Copy out the items below word for word, starting at the beginning of the items and ending at the line that contains "tap(724, 90)", with both ends included.

## Extracted information
^^^^
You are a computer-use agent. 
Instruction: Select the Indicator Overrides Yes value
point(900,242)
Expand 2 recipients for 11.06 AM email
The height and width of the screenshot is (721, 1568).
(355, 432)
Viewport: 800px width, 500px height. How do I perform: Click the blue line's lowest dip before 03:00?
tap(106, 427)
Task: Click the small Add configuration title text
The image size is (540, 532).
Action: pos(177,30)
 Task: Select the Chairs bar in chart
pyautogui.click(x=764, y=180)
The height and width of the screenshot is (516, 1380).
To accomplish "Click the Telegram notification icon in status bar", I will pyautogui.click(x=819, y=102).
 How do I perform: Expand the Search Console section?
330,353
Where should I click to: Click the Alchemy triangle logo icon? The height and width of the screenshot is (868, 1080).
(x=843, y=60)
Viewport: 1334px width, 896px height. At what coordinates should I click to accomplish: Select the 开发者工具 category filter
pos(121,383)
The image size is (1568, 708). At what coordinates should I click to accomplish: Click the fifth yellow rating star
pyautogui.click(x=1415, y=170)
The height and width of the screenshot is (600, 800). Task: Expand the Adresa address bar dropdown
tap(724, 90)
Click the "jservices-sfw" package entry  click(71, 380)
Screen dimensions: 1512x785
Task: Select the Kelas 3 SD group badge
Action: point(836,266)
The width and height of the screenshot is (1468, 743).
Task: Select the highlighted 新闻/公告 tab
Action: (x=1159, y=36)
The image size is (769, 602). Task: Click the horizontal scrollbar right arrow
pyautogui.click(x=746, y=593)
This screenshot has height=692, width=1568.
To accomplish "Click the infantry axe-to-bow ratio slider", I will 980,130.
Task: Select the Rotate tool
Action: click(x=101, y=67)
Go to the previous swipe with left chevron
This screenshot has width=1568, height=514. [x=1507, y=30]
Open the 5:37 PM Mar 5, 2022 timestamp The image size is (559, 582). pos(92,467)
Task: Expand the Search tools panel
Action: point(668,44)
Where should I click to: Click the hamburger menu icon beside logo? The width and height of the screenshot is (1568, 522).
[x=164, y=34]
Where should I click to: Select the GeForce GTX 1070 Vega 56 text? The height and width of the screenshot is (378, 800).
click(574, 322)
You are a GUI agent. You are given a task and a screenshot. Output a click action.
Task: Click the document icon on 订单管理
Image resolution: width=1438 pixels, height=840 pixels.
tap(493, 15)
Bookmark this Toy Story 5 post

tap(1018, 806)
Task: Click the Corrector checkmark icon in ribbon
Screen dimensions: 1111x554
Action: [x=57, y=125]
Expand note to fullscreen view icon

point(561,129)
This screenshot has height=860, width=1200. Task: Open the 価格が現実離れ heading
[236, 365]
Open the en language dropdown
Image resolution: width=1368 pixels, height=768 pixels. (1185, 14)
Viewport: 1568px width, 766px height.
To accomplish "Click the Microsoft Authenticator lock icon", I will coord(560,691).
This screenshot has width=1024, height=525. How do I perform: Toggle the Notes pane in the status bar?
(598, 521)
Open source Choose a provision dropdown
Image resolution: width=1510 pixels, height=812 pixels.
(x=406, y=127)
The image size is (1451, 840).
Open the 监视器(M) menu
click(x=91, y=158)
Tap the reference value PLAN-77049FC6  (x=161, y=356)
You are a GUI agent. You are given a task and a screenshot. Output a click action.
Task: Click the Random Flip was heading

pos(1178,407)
^^^^
## Task response
You are a computer-use agent. 
Instruction: Select the Indicator Overrides Yes value
point(900,242)
Expand 2 recipients for 11.06 AM email
The height and width of the screenshot is (721, 1568).
(355, 432)
Viewport: 800px width, 500px height. How do I perform: Click the blue line's lowest dip before 03:00?
tap(106, 427)
Task: Click the small Add configuration title text
The image size is (540, 532).
Action: pos(177,30)
 Task: Select the Chairs bar in chart
pyautogui.click(x=764, y=180)
The height and width of the screenshot is (516, 1380).
To accomplish "Click the Telegram notification icon in status bar", I will pyautogui.click(x=819, y=102).
 How do I perform: Expand the Search Console section?
330,353
Where should I click to: Click the Alchemy triangle logo icon? The height and width of the screenshot is (868, 1080).
(x=843, y=60)
Viewport: 1334px width, 896px height. At what coordinates should I click to accomplish: Select the 开发者工具 category filter
pos(121,383)
The image size is (1568, 708). At what coordinates should I click to accomplish: Click the fifth yellow rating star
pyautogui.click(x=1415, y=170)
The height and width of the screenshot is (600, 800). Task: Expand the Adresa address bar dropdown
tap(724, 90)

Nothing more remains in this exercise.